Stable Values & Collections (Preview)

Summary

Introduce a Stable Values & Collections API, which provides immutable value holders where elements are initialized at most once. Stable Values & Collections offer the performance and safety benefits of final fields, while offering greater flexibility as to the timing of initialization. This is a preview API.

Goals

• Provide an easy and intuitive API to describe value holders that can change at most once.
• Decouple declaration from initialization without significant footprint or performance penalties.
• Reduce the amount of static initializer and/or field initialization code.
• Uphold integrity and consistency, even in a multi-threaded environment.

Non-goals

• It is not a goal to provide additional language support for expressing lazy computation. This might be the subject of a future JEP.
• It is not a goal to prevent or deprecate existing idioms for expressing lazy initialization.

Motivation

Most Java developers have heard the advice "prefer immutability" (Effective Java, Item 17). Immutability confers many advantages including:

• an immutable object can only be in one state
• the invariants of an immutable object can be enforced by its constructor
• immutable objects can be freely shared across threads
• immutability enables all manner of runtime optimizations.

Java's main tool for managing immutability is final fields (and more recently, record classes). Unfortunately, final fields come with restrictions. Final instance fields must be set by the end of the constructor, and static final fields during class initialization. Moreover, the order in which final field initializers are executed is determined by the textual order and is then made explicit in the resulting class file. As such, the initialization of a final field is fixed in time; it cannot be arbitrarily moved forward. In other words, developers cannot cause specific constants to be initialized after the class or object is initialized. This means that developers are forced to choose between finality and all its benefits, and flexibility over the timing of initialization. Developers have devised several strategies to ameliorate this imbalance, but none are ideal.

For instance, monolithic class initializers can be broken up by leveraging the laziness already built into class loading. Often referred to as the class-holder idiom, this technique moves lazily initialized state into a helper class which is then loaded on-demand, so its initialization is only performed when the data is actually needed, rather than unconditionally initializing constants when a class is first referenced:

// ordinary static initialization
private static final Logger LOGGER = Logger.getLogger("com.foo.Bar");
...
LOGGER.log(Level.DEBUG, ...);

we can defer initialization until we actually need it:

// Initialization-on-demand holder idiom
Logger logger() {
    class Holder {
         static final Logger LOGGER = Logger.getLogger("com.foo.Bar");
    }
    return Holder.LOGGER;
}
...
--- --- ---
| What to work on |
1. Decide whether each statement below agrees with the Stable Values passage: (a) final instance fields must be set by the end of the constructor; (b) deprecating existing idioms for lazy initialization is one of the goals; (c) the class-holder idiom moves lazily initialized state into a helper class. For each, answer yes or no and quote the deciding words of the passage.
2. Output the portion of the Stable Values passage that begins at the words "Introduce a Stable" and stops after the words "expressing lazy initialization.", copied without any change.
--- --- ---
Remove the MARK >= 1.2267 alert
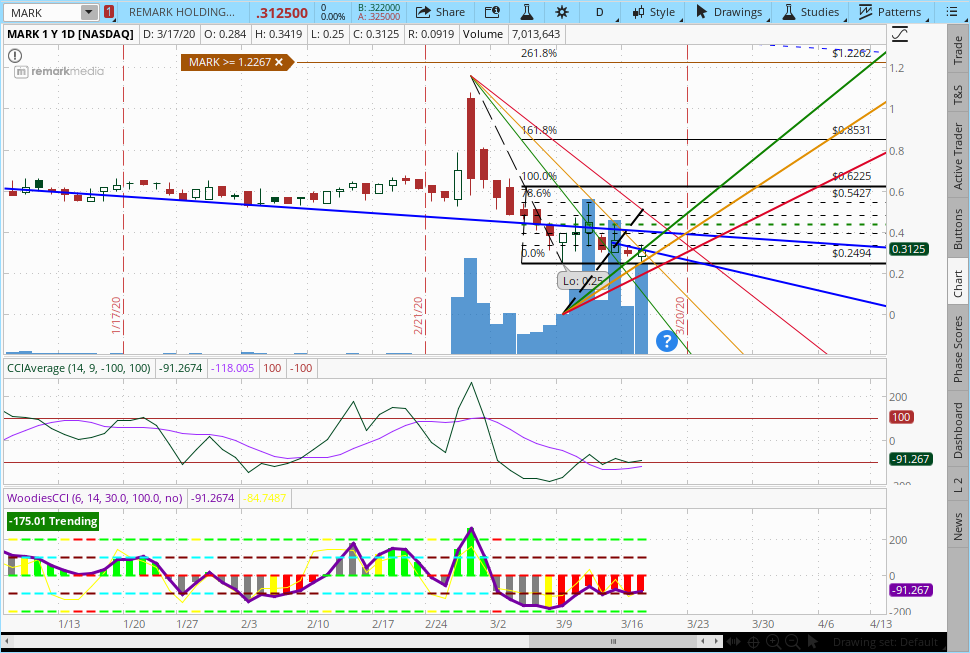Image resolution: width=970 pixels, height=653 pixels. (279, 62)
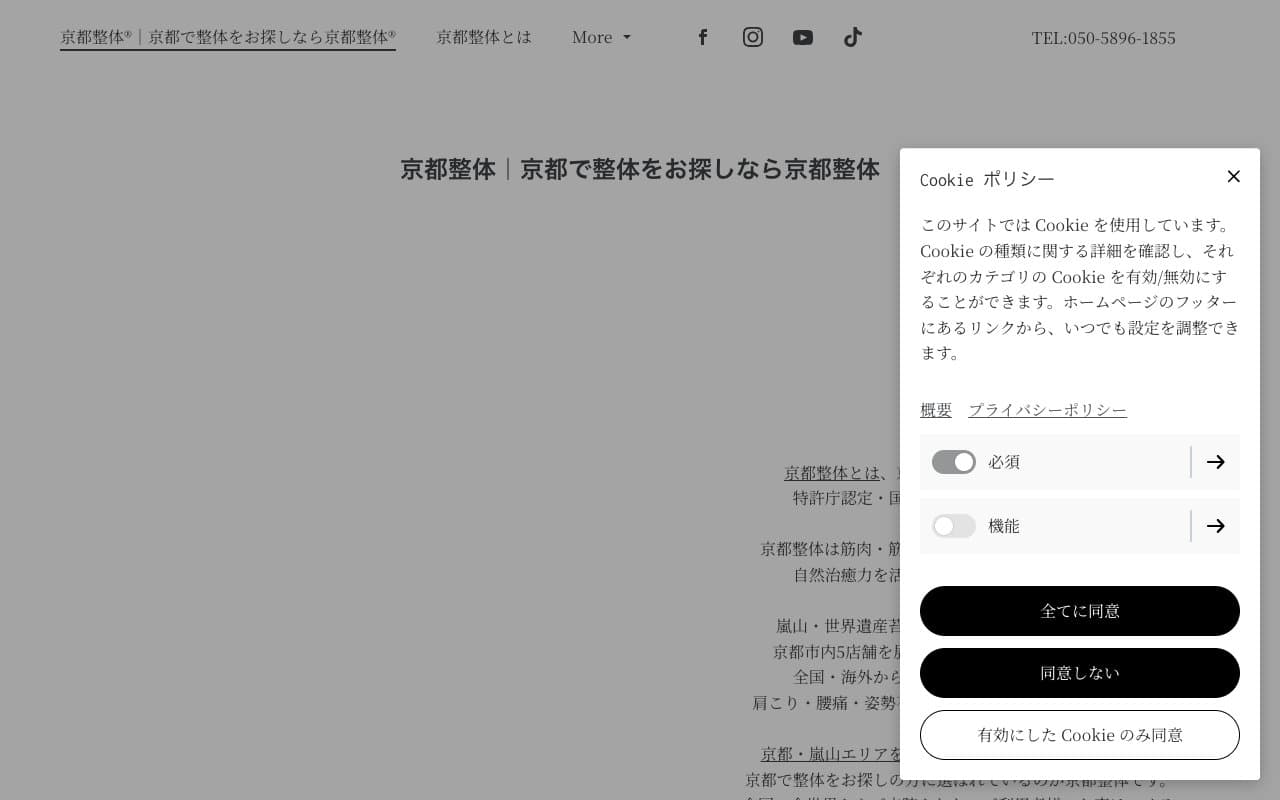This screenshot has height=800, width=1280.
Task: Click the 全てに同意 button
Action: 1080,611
--- --- ---
| Responses to the exercise |
1.
(a) Yes: "Final instance fields must be set by the end of the constructor"
(b) No: "It is not a goal to prevent or deprecate existing idioms for expressing lazy initialization."
(c) Yes: "this technique moves lazily initialized state into a helper class which is then loaded on-demand"

2.
Introduce a Stable Values & Collections API, which provides immutable value holders where elements are initialized at most once. Stable Values & Collections offer the performance and safety benefits of final fields, while offering greater flexibility as to the timing of initialization. This is a preview API.

Goals

• Provide an easy and intuitive API to describe value holders that can change at most once.
• Decouple declaration from initialization without significant footprint or performance penalties.
• Reduce the amount of static initializer and/or field initialization code.
• Uphold integrity and consistency, even in a multi-threaded environment.

Non-goals

• It is not a goal to provide additional language support for expressing lazy computation. This might be the subject of a future JEP.
• It is not a goal to prevent or deprecate existing idioms for expressing lazy initialization.